• **EXERCISE DETAILS**
Set every entry down again exactly, excluding any pictures.

Segment Start: RECORDS FOR PROCESSING

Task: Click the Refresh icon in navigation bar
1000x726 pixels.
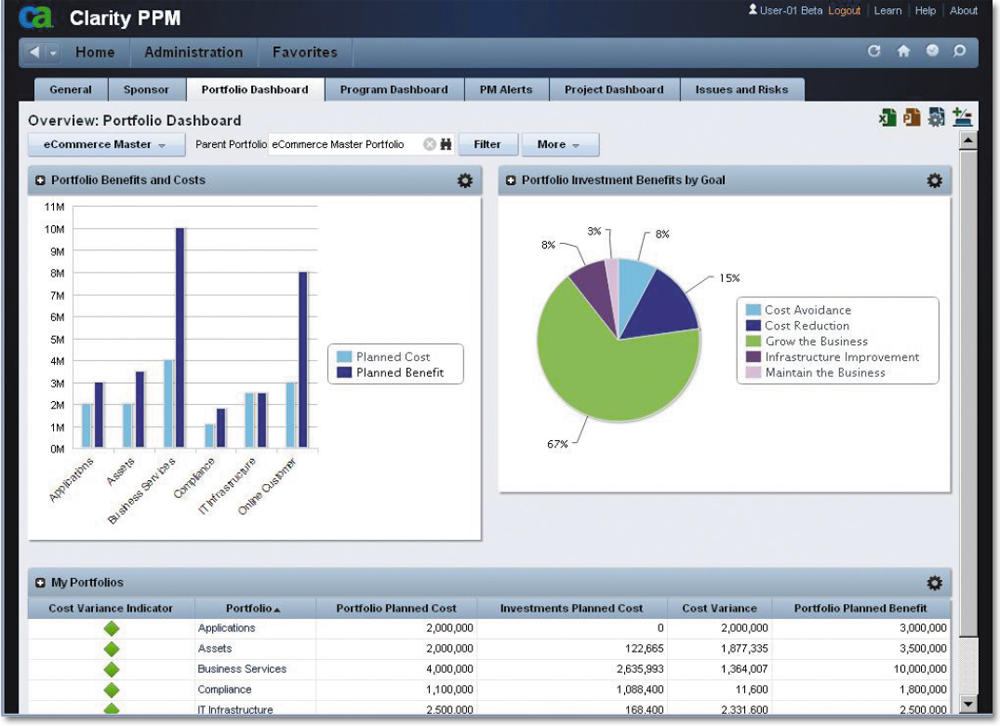Action: (x=875, y=52)
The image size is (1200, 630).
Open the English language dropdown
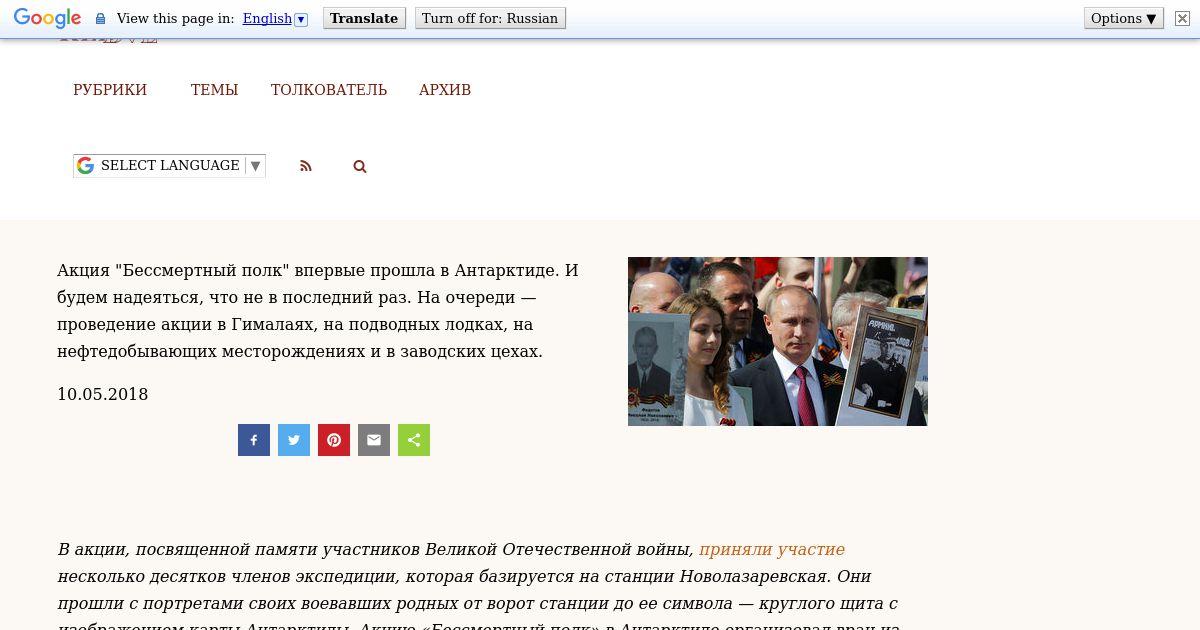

Segment End: RECORDS FOR PROCESSING

• **COMPLETED EXERCISE**
Task: Click the Refresh icon in navigation bar
1000x726 pixels.
Action: (x=875, y=52)
The image size is (1200, 630).
Open the English language dropdown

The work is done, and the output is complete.